31 Aralık 2012 Pazartesi

çoğunluğu türk olan bir ülkede türkçülük yapmak


gayet normal bir hadisedir. uzun süre milliyet kavramını kafasına hiç takmamış, neredeyse kendi adını bile unutacak hale gelmiş, elit çevrelerde ismi istihza ile anılır olsa da, edebiyatta ismi menfi çağrışımlarla kullanılsa da gocunmamış, kendi millî varlığından başka her şeye sahip çıkmış, din ü devlet, mülk ü millet(-i islam), i'lây-ı kelimetullah, nizam-ı alem kavramlarını nirengi noktası almış, şehadet getiren herkesi kendinden ve kendisiyle bir bilmiş bir milletin; sakosunu çarığını giyen "eyvallah" deyip gitmeye başladıktan sonra sap gibi ortada kalınca ancak aklına gelebilmiş bir hamledir. kuru kalabalıktan bir şey olmaz, teşkilatlı ve şuurlu azlıklar, dağınık çokluklara galip gelir. türkiye'de türkçülük bir savunma refleksi, varlığını devam ettirme gayretidir. bundan oğuz soyundan gelmeyenlerin alınması gocunması gerekmez, örfümüzde ırk gayreti yoktur, başka soylardan gelenleri yok etmek, ezmek, asimile etmek gibi bir gayemiz de yoktur, herkesi kendimizden biliriz, hakkın huzurunda olduğu gibi, devlet katında da her soy birdir, nihayetinde hepimizin aslı birdir. 

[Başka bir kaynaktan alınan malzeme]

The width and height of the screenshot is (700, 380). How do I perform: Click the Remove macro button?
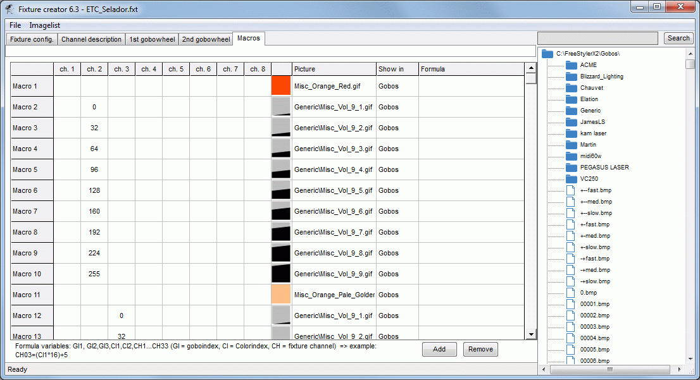[480, 349]
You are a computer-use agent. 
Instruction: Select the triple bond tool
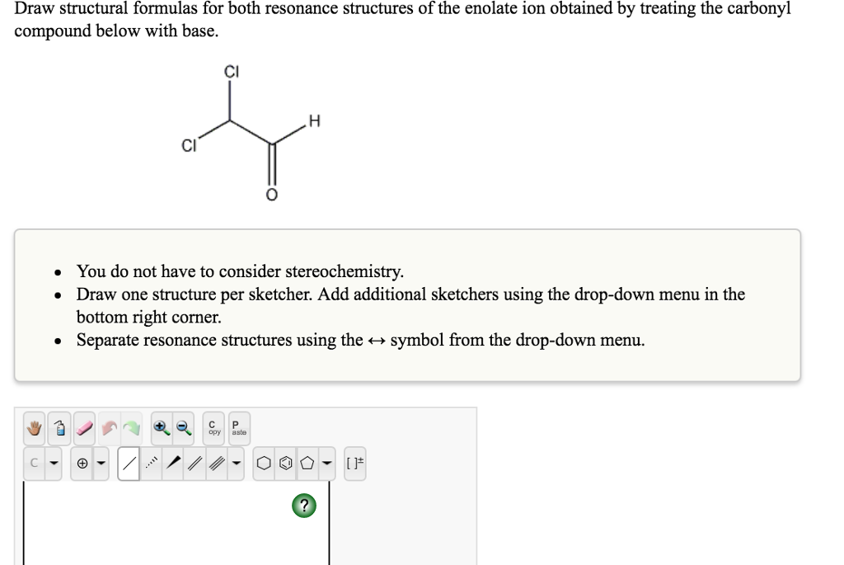(x=215, y=462)
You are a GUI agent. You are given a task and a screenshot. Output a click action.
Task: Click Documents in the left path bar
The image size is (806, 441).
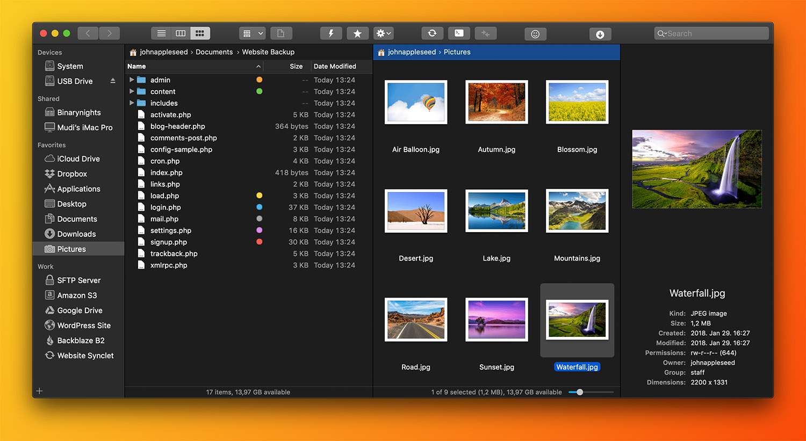[214, 52]
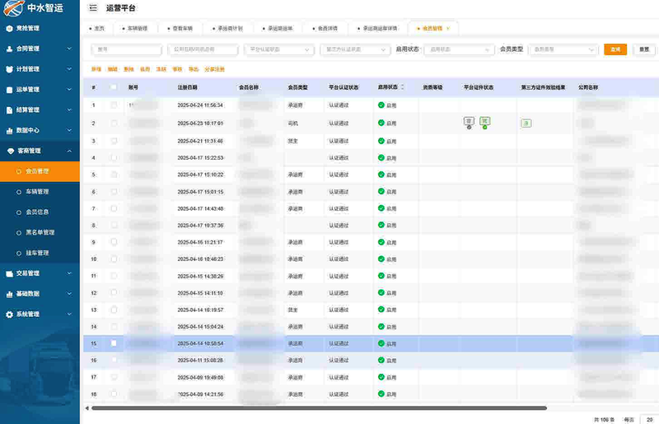Click the green platform certificate icon in row 2
The image size is (659, 424).
point(485,122)
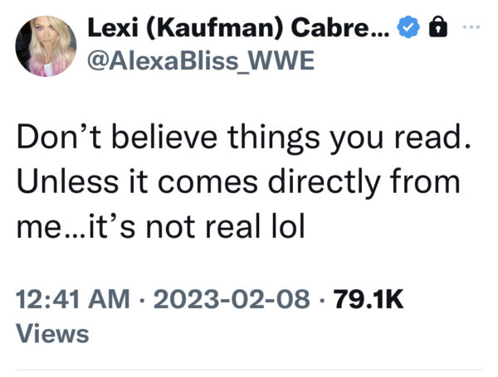Viewport: 498px width, 377px height.
Task: Click the divider line under the tweet details
Action: pyautogui.click(x=249, y=370)
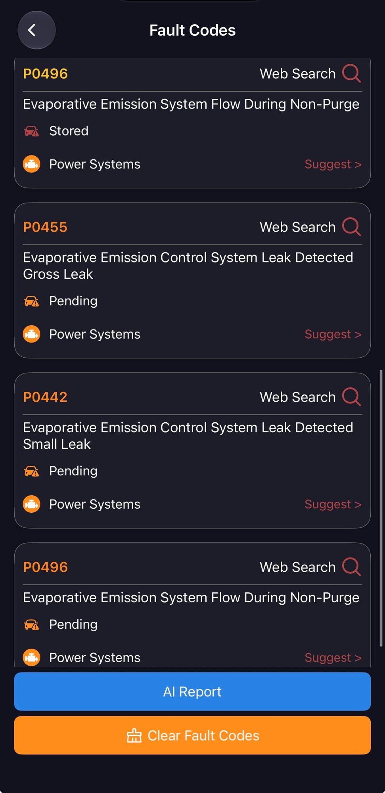Select the P0455 code label
The image size is (385, 793).
45,227
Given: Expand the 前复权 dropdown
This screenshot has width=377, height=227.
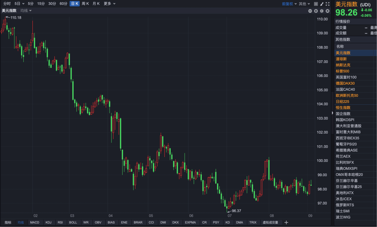Looking at the screenshot, I should (289, 4).

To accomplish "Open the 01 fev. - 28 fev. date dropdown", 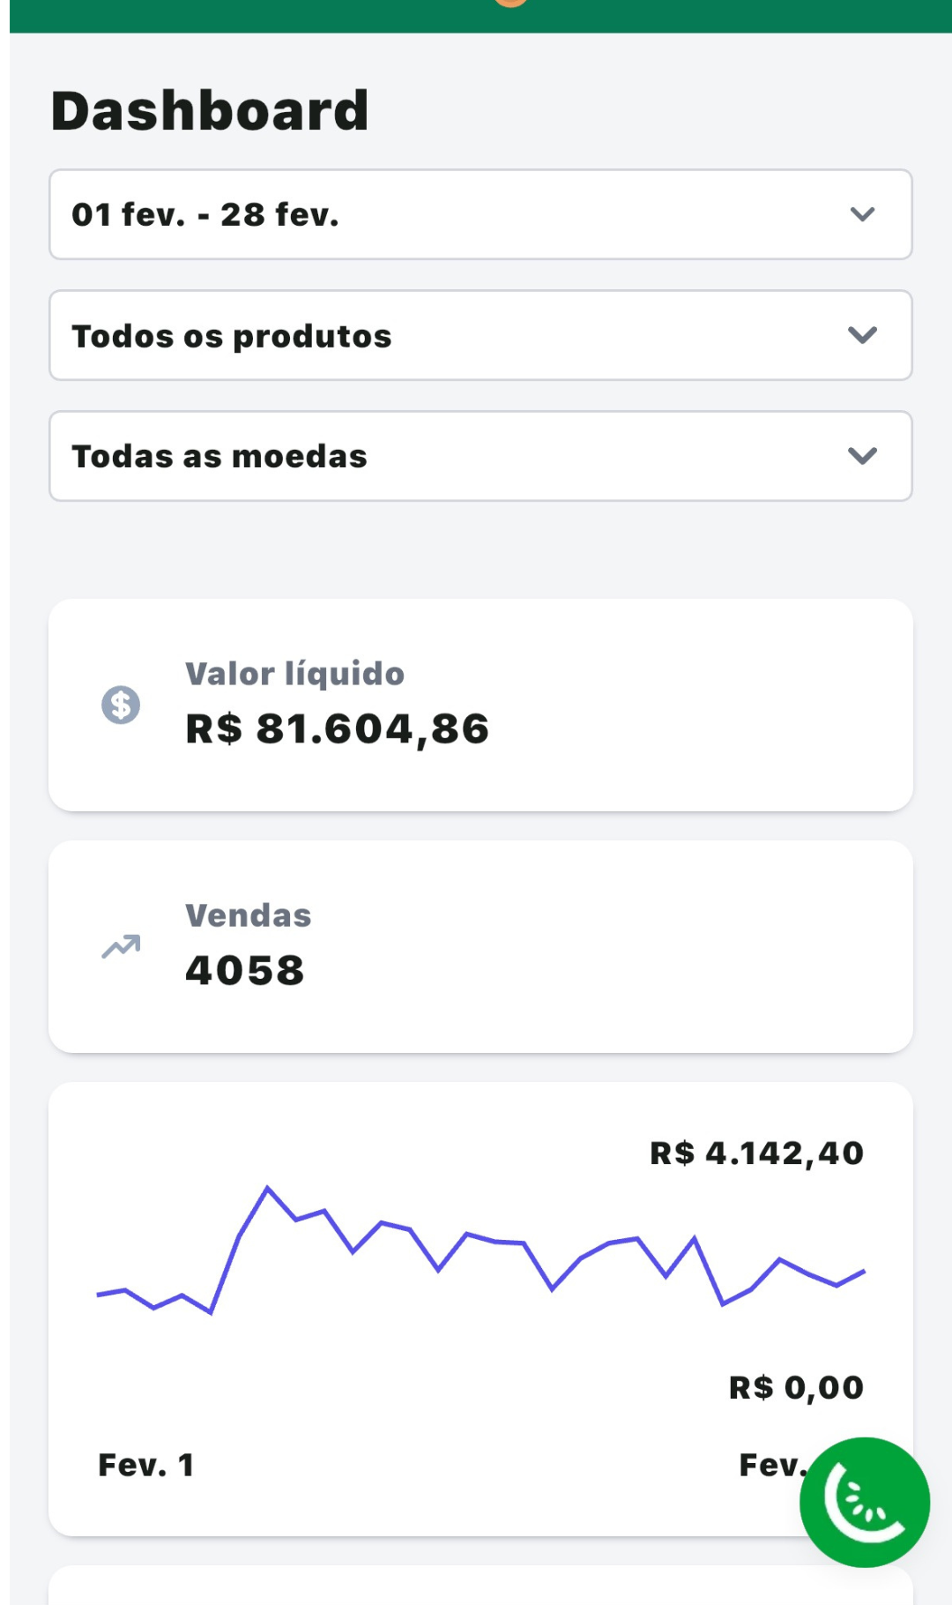I will click(480, 214).
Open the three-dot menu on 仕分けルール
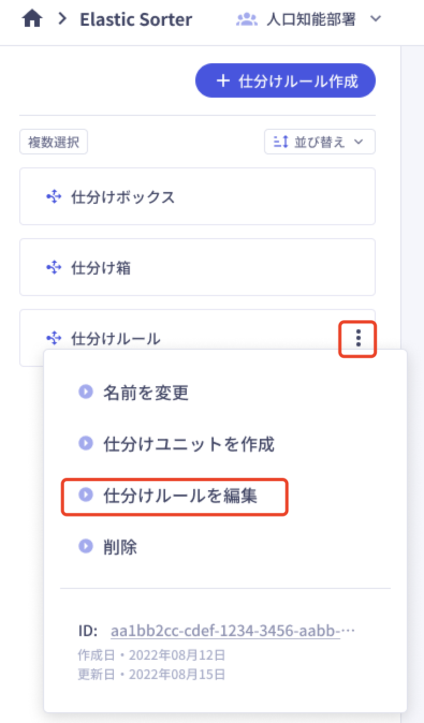The height and width of the screenshot is (723, 424). (357, 338)
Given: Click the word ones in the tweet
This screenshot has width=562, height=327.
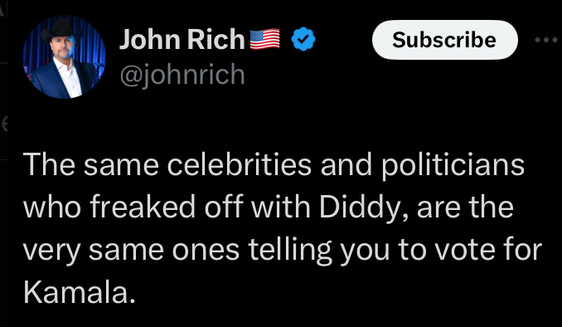Looking at the screenshot, I should point(206,251).
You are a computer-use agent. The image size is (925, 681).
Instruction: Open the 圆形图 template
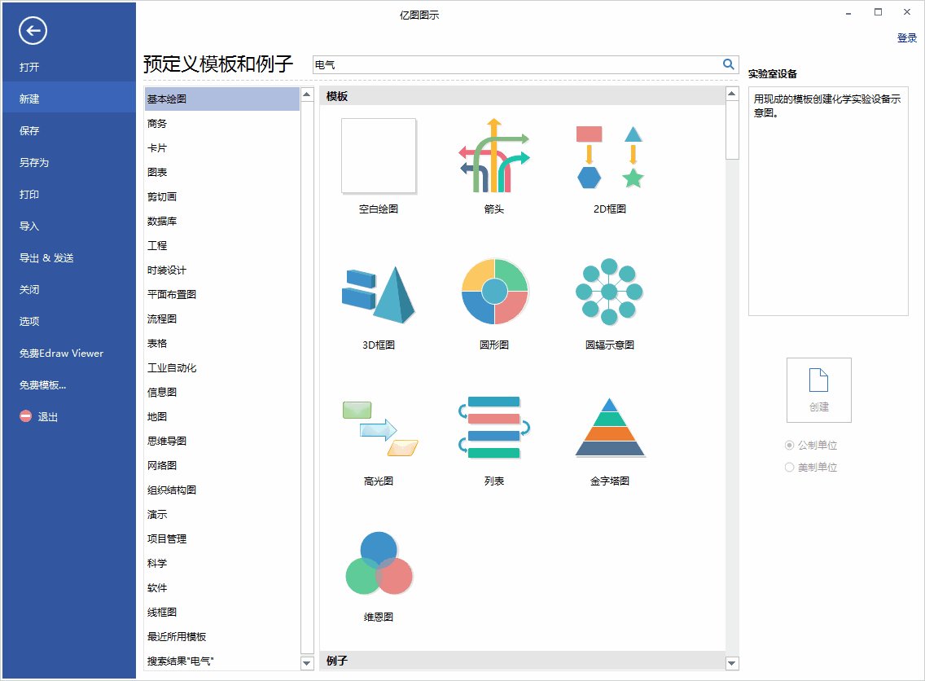tap(493, 293)
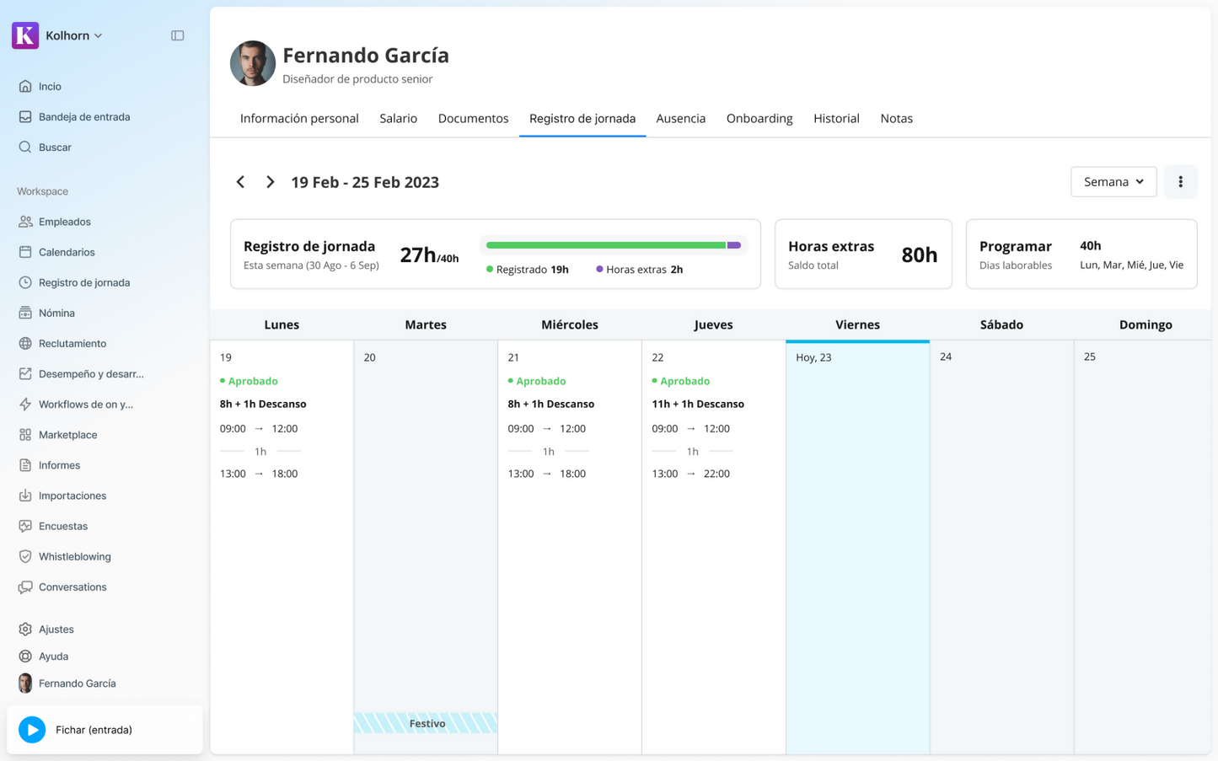The width and height of the screenshot is (1218, 761).
Task: Open the Semana view dropdown
Action: coord(1113,182)

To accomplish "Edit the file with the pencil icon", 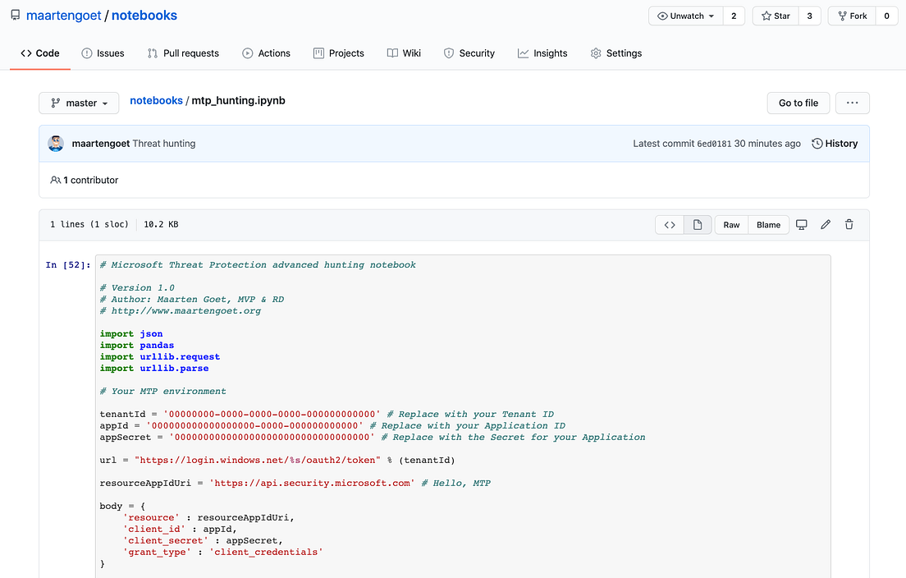I will tap(825, 224).
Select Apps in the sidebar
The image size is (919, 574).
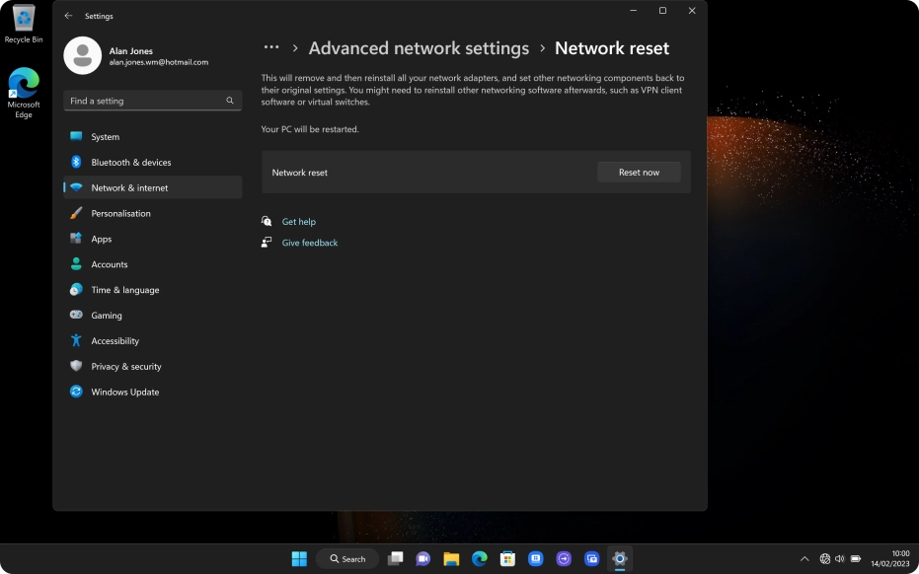click(101, 240)
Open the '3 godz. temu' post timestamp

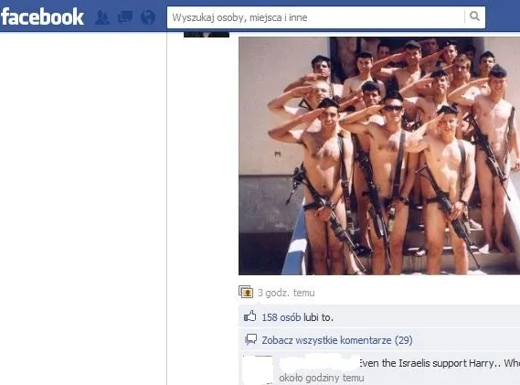coord(286,293)
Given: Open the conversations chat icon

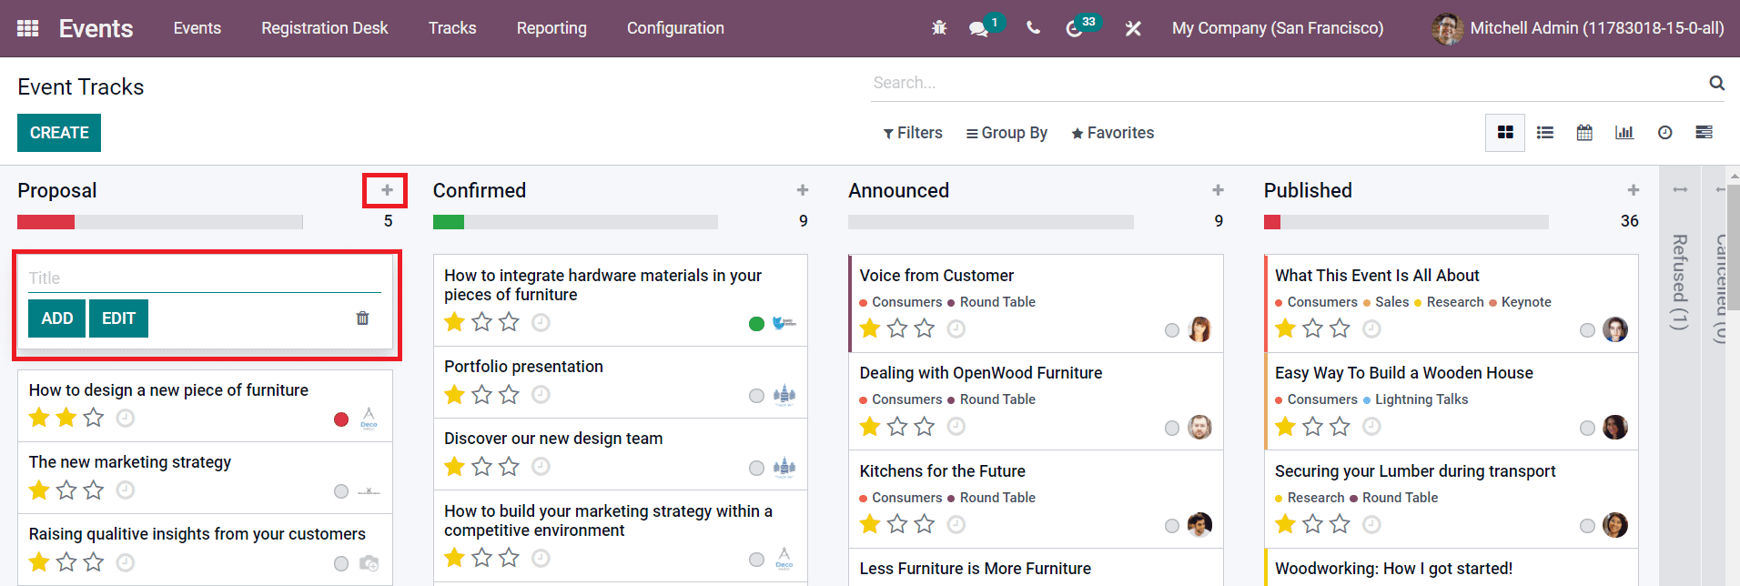Looking at the screenshot, I should (x=978, y=29).
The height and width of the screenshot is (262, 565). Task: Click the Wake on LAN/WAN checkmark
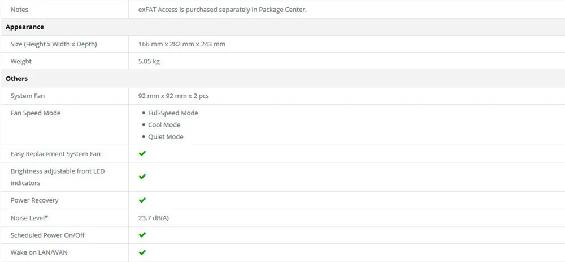click(x=142, y=252)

bu nasıl memlekettir ki, türk'e kızan, gıcık olan, antipati besleyen, kin güden ve düşmanlık edenlerin sayısı, diğerlerinin toplamından fazladır ve aslı türk olanların içinden bile türklük mefhumuma diş bileyenler çıkar ve türklerin içinde türkçüler azınlıktadır, yine de başkasında hoş görülen, sıra türk'e gelince kabahat olur? bir durun allah aşkına, bölgeciliğin, hemşehriciliğin dibine vuranlar bile, milliyetçilik sözünü duyunca, tefrika, kavmiyet, asabiyet demeye başlıyor. milliyetçilik fıtrî bir şeydir, "bilmemne köyünü kalkındırma ve hemşerileri yerleştirme ve başkalarını yanaştırmama" cemiyetlerinden milyon defa daha meşrudur.

baskın kültür diye bir şey de yok bu ülkede, osmanlı döneminde balkan kültürleri, ortadoğu kültürleri belirgin bir renk veriyordu ortalamaya, bugün ise kozmopolitizm hakim...

azınlığın kendisini korumasının yolu, kendisini çoğunluğun karşısında konumlandırmak değil, kendi rengiyle bütüne katılmaktır. çatışmadan beslenen bir varlık mücadelesi kimsenin hayrına olmaz.